EXERCISE AIM
Begin at the line that has "Select the Direct Labor field under Buy" and go through the end of the material. Write those lines again with "screenshot" replaced by "screen capture", keep everything else the same, and leave the pictures out.

EXERCISE MATERIAL
--------------------
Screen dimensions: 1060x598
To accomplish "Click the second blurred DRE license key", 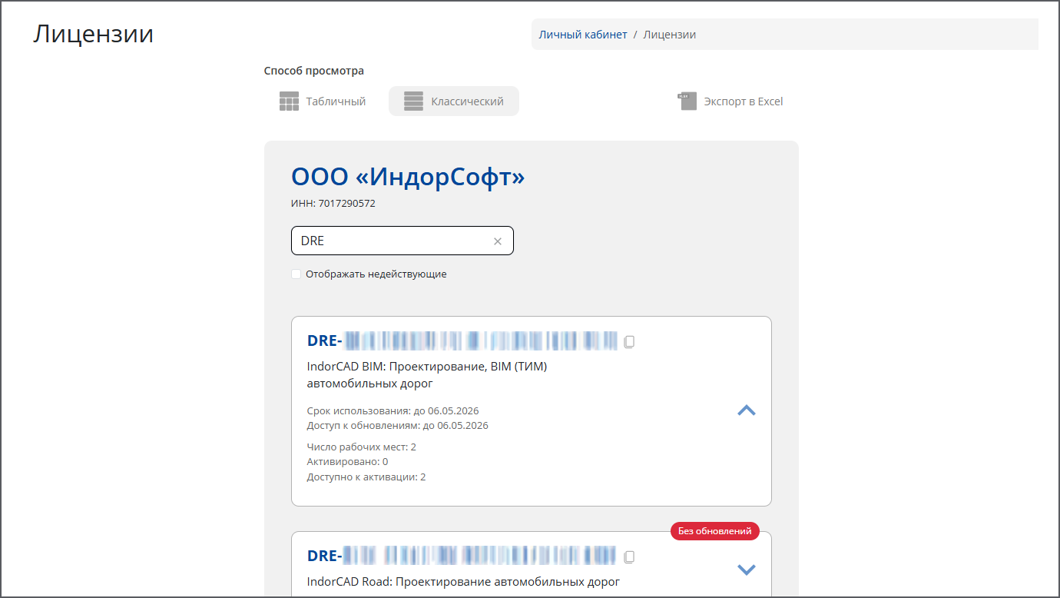I will [462, 556].
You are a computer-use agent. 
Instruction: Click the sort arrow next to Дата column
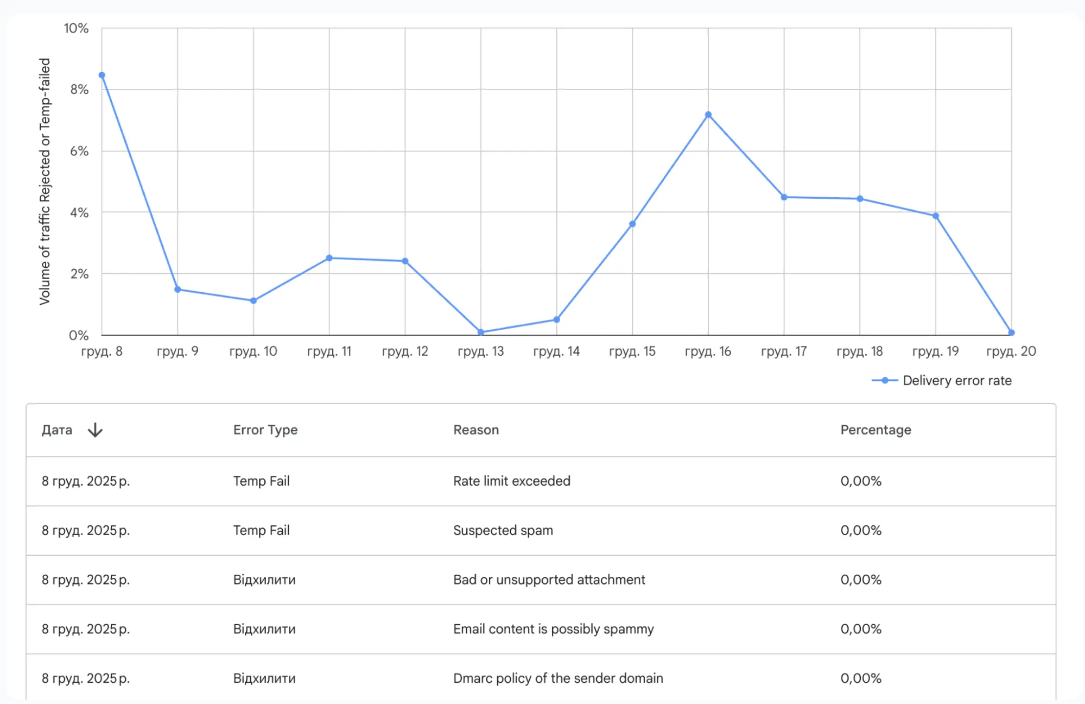(x=95, y=430)
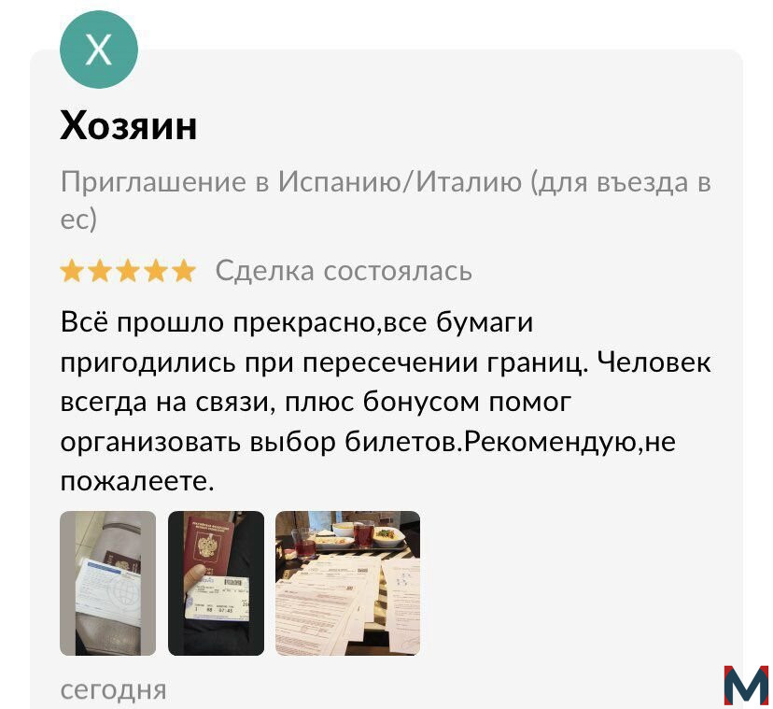Screen dimensions: 773x709
Task: Open the reviewer name Хозяин
Action: click(129, 126)
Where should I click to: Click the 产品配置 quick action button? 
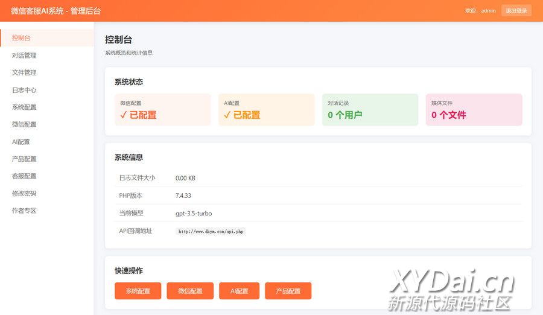coord(288,291)
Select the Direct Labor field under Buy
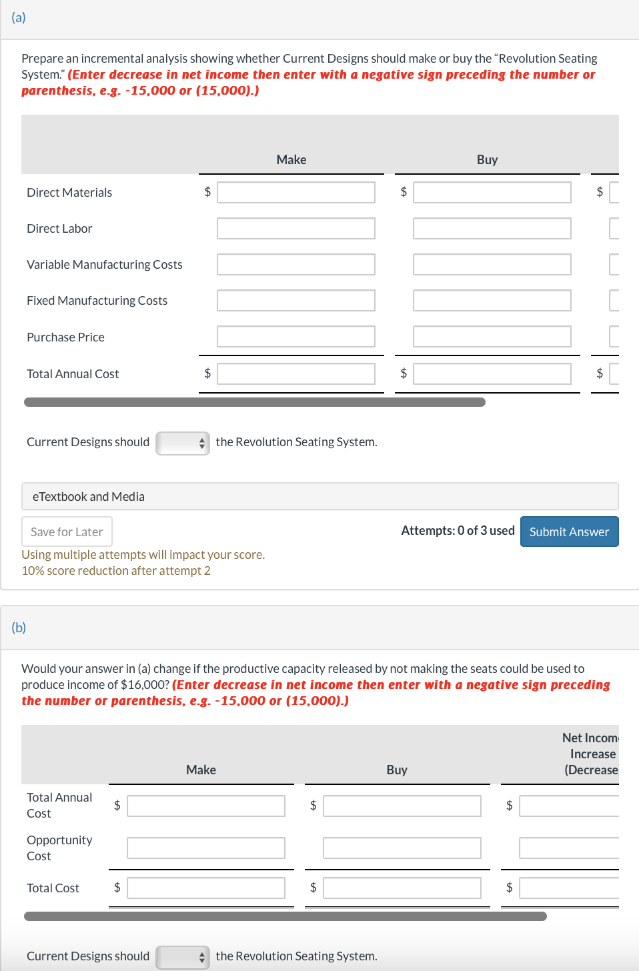Viewport: 639px width, 971px height. tap(492, 228)
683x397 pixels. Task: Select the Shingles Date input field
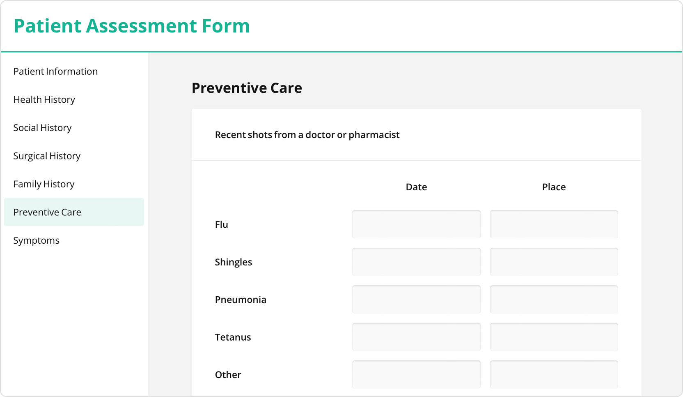click(x=416, y=262)
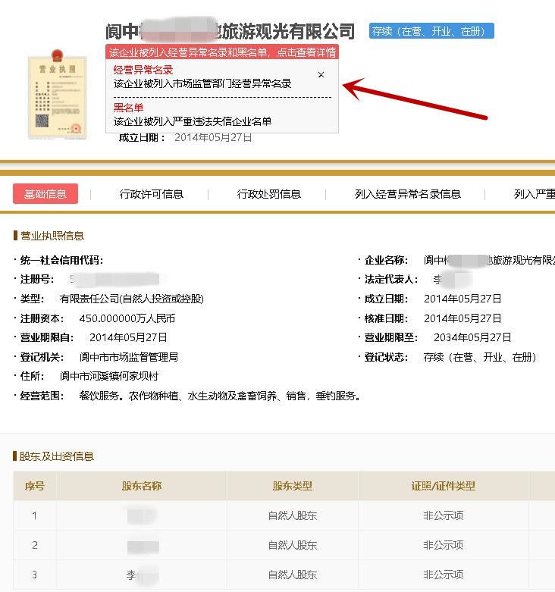Go to the 列入经营异常名录信息 tab

[408, 194]
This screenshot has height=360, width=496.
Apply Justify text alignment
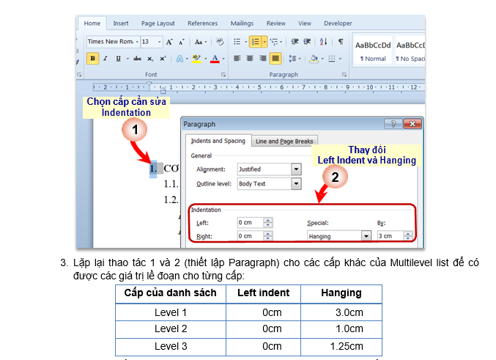click(275, 59)
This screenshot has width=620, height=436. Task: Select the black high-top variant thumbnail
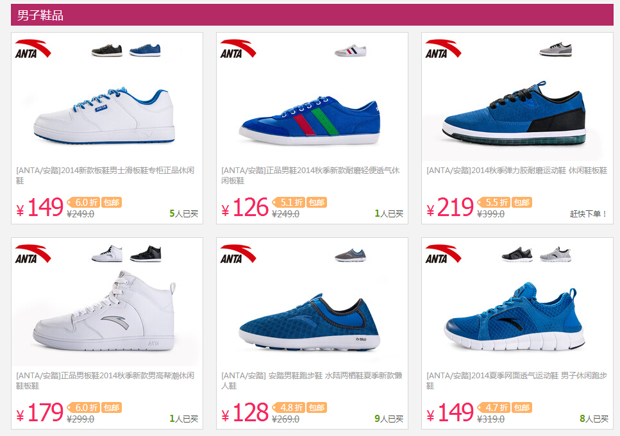(146, 254)
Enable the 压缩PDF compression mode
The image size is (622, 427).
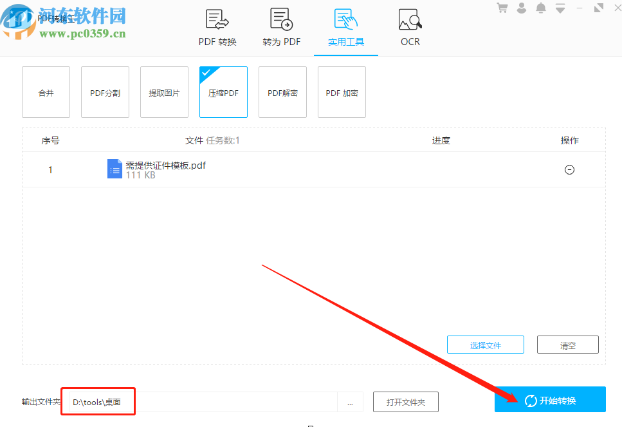[x=223, y=92]
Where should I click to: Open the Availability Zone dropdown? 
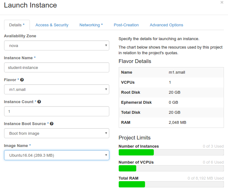[57, 45]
--------------------
WRITTEN RESPONSE
Select the Direct Labor field under Buy
Viewport: 639px width, 971px height. tap(492, 228)
683x397 pixels. Task: Select the Shingles Date input field
click(x=416, y=262)
Go to the 列入经营异常名录信息 tab

[408, 194]
This screen capture has height=360, width=496.
Apply Justify text alignment
click(275, 59)
This screen capture has width=620, height=436. Task: Select the black high-top variant thumbnail
(146, 254)
Enable the 压缩PDF compression mode
The image size is (622, 427).
[x=223, y=92]
Where should I click to: Open the Availability Zone dropdown? 
[57, 45]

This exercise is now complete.